Methods : We are analyzing the health records of Ethiopian PXS patients at Howard University Hospital from 2016 to 2018. Collected data includes demographic information, medications, ocular surgical history, initial and final visual acuity (VA) and intraocular pressure (IOP) measurements. We categorized VA ≥ 20/40 as mild visual loss (MVL), VA between 20/40 and 20/200 as moderate visual loss (MdVL), and VA < 20/200 as severe visual loss (SVL).

Results : Of 9 PXS patients, 5 were males aged between 43 and 76 and 4 were females aged between 66 and 91. Overall mean age was 69 (43-91). Of the 18 eyes, 17 eyes (94.4%) had PXS. Of 17 eyes at baseline, 7 (41.2%) had MVL, 6 (35.3%) had MdVL, and 4 (23.5%) had SVL. At final visit, 6 eyes were lost to follow-up leaving a total of 11 eyes, 4 (36.4%) had MVL, 5 (45.5%) had MdVL, and 2 (18.2%) had SVL. 11 eyes with PXS (64.7%) were diagnosed with open-angle glaucoma. Mean initial IOP was 18.6 mmHg (10-49 mmHg) and mean final IOP was 12.2 mmHg (6-21 mmHg). Maximum IOP (T-max) was 49 mmHg at initial visit, and T-max was 21 mmHg at final visit.

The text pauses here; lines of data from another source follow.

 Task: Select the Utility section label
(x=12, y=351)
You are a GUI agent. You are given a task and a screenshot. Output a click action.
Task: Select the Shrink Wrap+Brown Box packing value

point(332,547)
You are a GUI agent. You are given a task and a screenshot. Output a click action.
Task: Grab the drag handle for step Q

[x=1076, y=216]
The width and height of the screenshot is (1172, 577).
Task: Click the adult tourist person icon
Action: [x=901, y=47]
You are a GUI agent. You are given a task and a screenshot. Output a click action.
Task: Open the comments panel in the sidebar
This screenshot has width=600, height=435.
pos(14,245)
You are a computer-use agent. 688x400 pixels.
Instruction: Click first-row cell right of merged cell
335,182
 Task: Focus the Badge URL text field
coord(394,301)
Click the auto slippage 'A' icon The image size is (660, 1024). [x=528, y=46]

Nine of 17 eyes with PXS (52.9%) were prescribed topical glaucoma medications. Of those 9 eyes, 1 (11.1%) was managed on 4 drops, 6 (66.6%) were managed on between 2 and 3 drops, and 2 (22.2%) were managed on 1 drop. Of 17 eyes with PXS, 9 (52.9%) had combined cataract and glaucoma surgeries (7 trabeculectomies and 2 minimally-invasive glaucoma surgeries), 4 (23.5%) had only cataract surgery, 2 (11.8%) had only glaucoma surgery (trabeculectomies), and 2 (11.8%) had no ocular surgery.

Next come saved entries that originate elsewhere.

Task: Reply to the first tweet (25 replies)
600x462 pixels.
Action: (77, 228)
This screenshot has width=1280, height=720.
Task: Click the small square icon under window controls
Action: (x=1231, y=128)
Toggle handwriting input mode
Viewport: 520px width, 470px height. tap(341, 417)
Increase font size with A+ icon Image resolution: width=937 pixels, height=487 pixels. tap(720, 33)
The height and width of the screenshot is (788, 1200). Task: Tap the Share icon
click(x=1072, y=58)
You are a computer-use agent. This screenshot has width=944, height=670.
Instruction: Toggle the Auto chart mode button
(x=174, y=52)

Conclusions : The Washington, D.C. area is home to the second largest population of Ethiopians outside of Ethiopia. This is the first study to explore the prevalence of this ocular pathology in this patient subset. Overall, VA and IOP improved or remained stable in our case series. Approximately, half of our subjects were managed with glaucoma medications and most of them underwent glaucoma surgery.

This abstract was presented at the 2019 ARVO Annual Meeting, held in Vancouver, Canada, April 28 - May 2, 2019.